Die Wettbewerbskommission (WEKO) untersagt den Zusammenschluss der Telekommunikationsunternehmen France Télécom SA (Orange) und Sunrise Communications AG. Zusammen mit Swisscom hätte das fusionierte Unternehmen eine kollektiv marktbeherrschende Stellung im Mobilfunkmarkt begründet. Zudem wäre der im Markt aktivste Netzbetreiber aus dem Markt ausgeschieden. 

Im Rahmen des Zusammenschlussvorhabens sollte Sunrise in France Télécom (Orange) integriert werden. Die vertiefte Prüfung der WEKO in den Mobilfunkmärkten hat ergeben, dass durch den Unternehmenszusammenschluss nur noch zwei Mobilfunkunternehmen mit eigenem Netz in der Schweiz verbleiben würden. Dadurch würden diese eine kollektiv marktbeherrschende Stellung erlangen, die den wirksamen Wettbewerb beseitigen kann und würden durch keine Markteintritte diszipliniert. Dies hätte zur Folge, dass das fusionierte Unternehmen und Swisscom sich nicht mehr wirksam konkurrenzieren würden: für beide Unternehmen wäre es vorteilhafter, ein relativ hohes Preisniveau beizubehalten als die Position des Konkurrenten anzugreifen, um Marktanteile zu gewinnen.

Auch die Synergien, welche dem Endkunden zugutekommen sollten, sind nicht bedeutend genug, um die zu erwartenden Wettbewerbsnachteile aufzuwiegen. Die Untersuchung hat keine Synergien ergeben, die den Wettbewerb fördern und von denen die Konsumenten profitieren würden. Zudem konnten keine zielführenden Auflagen identifiziert werden, welche die wettbewerbsrechtlichen Bedenken der WEKO hätten ausräumen können.
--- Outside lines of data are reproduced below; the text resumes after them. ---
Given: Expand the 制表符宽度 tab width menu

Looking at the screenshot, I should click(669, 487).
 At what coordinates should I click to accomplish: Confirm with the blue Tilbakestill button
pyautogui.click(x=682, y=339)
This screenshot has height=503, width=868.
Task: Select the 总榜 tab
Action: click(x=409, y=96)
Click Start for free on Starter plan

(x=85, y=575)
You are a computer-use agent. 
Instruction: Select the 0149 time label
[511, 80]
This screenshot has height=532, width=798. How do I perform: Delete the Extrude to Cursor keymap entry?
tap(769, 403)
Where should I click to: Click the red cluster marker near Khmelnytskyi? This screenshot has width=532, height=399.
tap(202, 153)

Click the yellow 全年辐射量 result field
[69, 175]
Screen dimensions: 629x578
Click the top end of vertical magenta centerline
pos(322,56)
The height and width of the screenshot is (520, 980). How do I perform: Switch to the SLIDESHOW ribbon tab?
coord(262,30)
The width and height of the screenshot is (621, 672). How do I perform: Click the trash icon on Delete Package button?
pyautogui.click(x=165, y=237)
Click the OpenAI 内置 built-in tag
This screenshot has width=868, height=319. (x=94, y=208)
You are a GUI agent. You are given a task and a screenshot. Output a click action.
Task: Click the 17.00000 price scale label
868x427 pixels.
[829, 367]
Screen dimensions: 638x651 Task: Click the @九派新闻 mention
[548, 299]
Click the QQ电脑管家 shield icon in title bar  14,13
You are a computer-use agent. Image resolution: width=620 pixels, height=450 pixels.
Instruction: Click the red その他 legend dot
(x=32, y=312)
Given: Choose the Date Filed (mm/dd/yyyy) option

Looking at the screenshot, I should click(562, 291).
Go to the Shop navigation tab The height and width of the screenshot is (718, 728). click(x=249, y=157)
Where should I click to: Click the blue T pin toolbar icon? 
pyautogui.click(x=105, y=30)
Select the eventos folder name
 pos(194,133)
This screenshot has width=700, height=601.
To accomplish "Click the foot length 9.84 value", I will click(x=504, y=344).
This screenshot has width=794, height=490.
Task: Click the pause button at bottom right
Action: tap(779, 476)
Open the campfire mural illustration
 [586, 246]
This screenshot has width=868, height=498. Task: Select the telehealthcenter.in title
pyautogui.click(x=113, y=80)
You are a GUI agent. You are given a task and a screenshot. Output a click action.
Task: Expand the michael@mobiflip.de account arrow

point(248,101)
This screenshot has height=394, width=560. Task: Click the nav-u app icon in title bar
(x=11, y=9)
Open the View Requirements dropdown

Zwar würde durch den Zusammenschluss ein gegenüber Swisscom grösseres Unternehmen entstehen, aber gleichzeitig würde eine Situation geschaffen, in welcher für keines der beiden Unternehmen mehr ausreichende Anreize für Wettbewerb bestünden. Da ausserdem nach dem Zusammenschluss der Markteintritt eines weiteren Mobilfunkunternehmens mit eigenem Netz von der WEKO als sehr unwahrscheinlich beurteilt wird, hätte es in der Schweiz nur noch zwei flächendeckende Netzbetreiber gegeben. Mit drei Anbietern bleibt hingegen im schweizerische Mobilfunkmarkt noch eine gewisse Wettbewerbsdynamik bestehen und er bleibt offen für Innovationen.

Aus diesen Gründen untersagt die WEKO das Zusammenschlussvorhaben.